WHAT YOU WILL DO:
• a. In the Mississippi Damned review, what year does the film's story begin?
• b. Pick up the Mississippi Damned review after its last sentence and carry it forward.

— start of EXCERPTED TEXT —

Review of “Mississippi Damned”

Mississippi Damned is a rare, exceptional film, one that covers enormous amounts of emotional territory and manages to impart sadness and hope in equal measures.

Written and directed by Tina Mabry, who penned the hilarious Itty Bitty Titty Committee, the movie dives deep into the heart of the American south, with an unflinching eye towards racism and poverty. Based on true events, the drama is achingly, refreshingly real.

The film kicks off in 1986, and centers on the lives of two African American families and their closest friends, barely scraping by in a rural Mississippi town.

Our protagonist, Kari (played as a young girl by Kylee Russell and later by Tessa Thompson), who acts as our eyes and ears throughout the film.

She has a lesbian sister, Leigh (Chasity Kershal Hammitte), and a cousin Sammy (Malcolm David Kelley), who is a young basketball star.

Their parents and close friends are all struggling — with money, with addictions, with violent histories and difficult pasts.

— end of EXCERPTED TEXT —
— start of RECORDS PROVIDED —

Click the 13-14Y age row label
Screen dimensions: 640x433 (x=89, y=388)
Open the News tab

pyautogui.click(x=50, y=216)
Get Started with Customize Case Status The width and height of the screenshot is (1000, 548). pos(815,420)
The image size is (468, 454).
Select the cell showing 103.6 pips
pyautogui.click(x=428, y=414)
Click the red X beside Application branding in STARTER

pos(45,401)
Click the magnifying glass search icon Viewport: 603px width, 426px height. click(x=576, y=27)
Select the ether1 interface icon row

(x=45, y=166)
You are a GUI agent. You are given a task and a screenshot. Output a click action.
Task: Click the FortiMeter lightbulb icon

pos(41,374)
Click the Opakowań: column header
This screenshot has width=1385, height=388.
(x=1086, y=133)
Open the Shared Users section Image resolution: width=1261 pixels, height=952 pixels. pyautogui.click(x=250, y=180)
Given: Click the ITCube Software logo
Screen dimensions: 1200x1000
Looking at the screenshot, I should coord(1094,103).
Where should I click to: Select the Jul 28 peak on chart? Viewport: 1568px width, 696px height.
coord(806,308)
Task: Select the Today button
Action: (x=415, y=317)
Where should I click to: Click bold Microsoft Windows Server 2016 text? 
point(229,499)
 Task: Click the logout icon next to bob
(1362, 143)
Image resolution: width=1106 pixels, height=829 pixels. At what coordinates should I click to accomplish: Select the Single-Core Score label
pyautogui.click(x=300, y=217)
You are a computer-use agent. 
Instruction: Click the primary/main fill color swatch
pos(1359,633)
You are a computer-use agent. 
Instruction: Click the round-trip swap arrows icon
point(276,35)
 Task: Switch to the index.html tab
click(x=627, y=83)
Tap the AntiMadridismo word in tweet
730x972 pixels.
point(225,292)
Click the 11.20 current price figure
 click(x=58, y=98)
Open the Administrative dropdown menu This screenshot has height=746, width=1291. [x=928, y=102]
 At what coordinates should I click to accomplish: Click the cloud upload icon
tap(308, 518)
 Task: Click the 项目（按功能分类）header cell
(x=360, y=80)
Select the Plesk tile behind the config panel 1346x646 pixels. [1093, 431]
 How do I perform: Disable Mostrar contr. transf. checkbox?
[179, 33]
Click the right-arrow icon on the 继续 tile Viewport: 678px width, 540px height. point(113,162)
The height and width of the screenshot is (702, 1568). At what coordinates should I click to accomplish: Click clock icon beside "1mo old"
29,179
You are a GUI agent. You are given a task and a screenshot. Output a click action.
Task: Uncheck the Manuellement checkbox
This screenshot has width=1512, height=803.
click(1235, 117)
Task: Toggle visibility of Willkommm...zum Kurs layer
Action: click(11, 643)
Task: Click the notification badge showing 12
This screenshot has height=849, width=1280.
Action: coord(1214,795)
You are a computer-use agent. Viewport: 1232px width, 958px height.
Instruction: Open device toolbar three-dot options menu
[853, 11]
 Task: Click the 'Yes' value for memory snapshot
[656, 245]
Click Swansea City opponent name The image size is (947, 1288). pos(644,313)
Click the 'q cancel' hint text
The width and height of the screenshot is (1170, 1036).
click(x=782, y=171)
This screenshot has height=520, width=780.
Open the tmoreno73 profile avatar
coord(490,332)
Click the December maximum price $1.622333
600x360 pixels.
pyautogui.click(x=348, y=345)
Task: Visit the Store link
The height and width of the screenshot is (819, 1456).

— end of RECORDS PROVIDED —

IN RESPONSE:
• a. 1986

• b.
Charlie (Jossie Thacker) is an alcoholic living with a man who sleeps around on her. Anna (Simbi Kali Williams) is pregnant and near saintly, keeping watch over Kari and feeding her when there’s no food in the house. She’s married to an abusive guy who doesn’t work, forcing her to take care of business.

Kari and Leigh’s folks scream at Leigh about her sexuality and constantly argue about money — their father Junior (Adam Clark) is a gambling addict.

Finally, Sammy is a promising young athlete looking at the possibility of a major scholarship and a pro career, but he’s forced to perform sex acts for money just to go on team trips.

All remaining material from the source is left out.